Urologic Oncology Branch, National Cancer Institute, National Institutes of Health, Bethesda, Maryland.
Biometric Research Program, Division of Cancer Treatment and Diagnosis, National Cancer Institute, National Institutes of Health, Bethesda, Maryland.
J Urol. 2020 Dec;204(6):1229-1235. doi: 10.1097/JU.0000000000001307. Epub 2020 Jul 27.
We identified baseline imaging and clinical characteristics of patients that may improve risk stratification among patients being evaluated for active surveillance.
From July 2007 to January 2020 patients referred to our institution for prostate cancer were evaluated and those who remained on active surveillance were identified. Men underwent multiparametric magnetic resonance imaging upon entry into our active surveillance protocol during which baseline demographic and imaging data were documented. Patients were then followed and outcomes, specifically progression to Gleason Grade Group (GG)3 or greater disease, were recorded.
Of the men placed on active surveillance 344 had at least 1 PI-RADS score documented. For those with an index lesion PI-RADS category of 5, 33% (17/51) had progression to GG3 or greater on active surveillance with a median time to progression of 31 months. When comparing the progression-free survival times and progression rates in each category, PI-RADS category was found to be associated with progression to GG3 or greater on active surveillance (p <0.01). On univariable analysis factors associated with progression included an index lesion PI-RADS category of 5, prostate specific antigen density and the size of the largest lesion. On multivariable analysis only PI-RADS category of 5 and prostate specific antigen density were associated with progression on active surveillance.

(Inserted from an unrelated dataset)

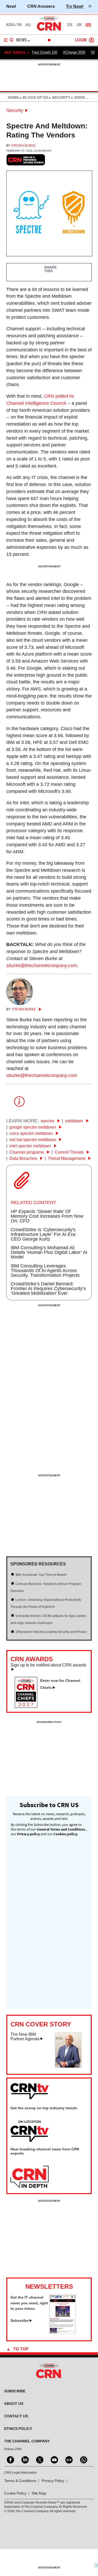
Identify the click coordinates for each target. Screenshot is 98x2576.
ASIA (10, 25)
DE (70, 25)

PI-RADS lesion categories at baseline multiparametric magnetic resonance imaging during active surveillance enrollment can be used to predict cancer progression to GG3 or greater on active surveillance. This information, along with other clinical data, can better assist urologists in identifying and managing patients appropriate for active surveillance.
我们确定了基线影像学和临床特征,这些特征可能会提高接受主动监测评估的患者的风险分层。
从 2007 年 7 月至 2020 年 1 月,我们对转诊到我院进行前列腺癌评估的患者进行了评估,并确定了仍在接受主动监测的患者。男性在进入我们的主动监测方案时接受多参数磁共振成像检查,在此期间记录了基线人口统计学和影像学数据。然后对患者进行随访,并记录结果,特别是进展为 Gleason 分级组(GG)3 或更高的疾病。
在接受主动监测的男性中,有 344 人至少有 1 个 PI-RADS 评分记录。对于指数病变 PI-RADS 类别为 5 的患者,33%(17/51)在主动监测中有进展为 GG3 或更高的疾病,中位进展时间为 31 个月。当比较每个类别中的无进展生存时间和进展率时,发现 PI-RADS 类别与主动监测中的 GG3 或更高进展相关(p <0.01)。单变量分析中,与进展相关的因素包括指数病变 PI-RADS 类别为 5、前列腺特异性抗原密度和最大病变的大小。多变量分析仅显示 PI-RADS 类别为 5 和前列腺特异性抗原密度与主动监测中的进展相关。
主动监测入组时多参数磁共振成像的基线 PI-RADS 病变类别可用于预测主动监测中癌症进展为 GG3 或更高。这些信息以及其他临床数据,可以更好地帮助泌尿科医生识别和管理适合主动监测的患者。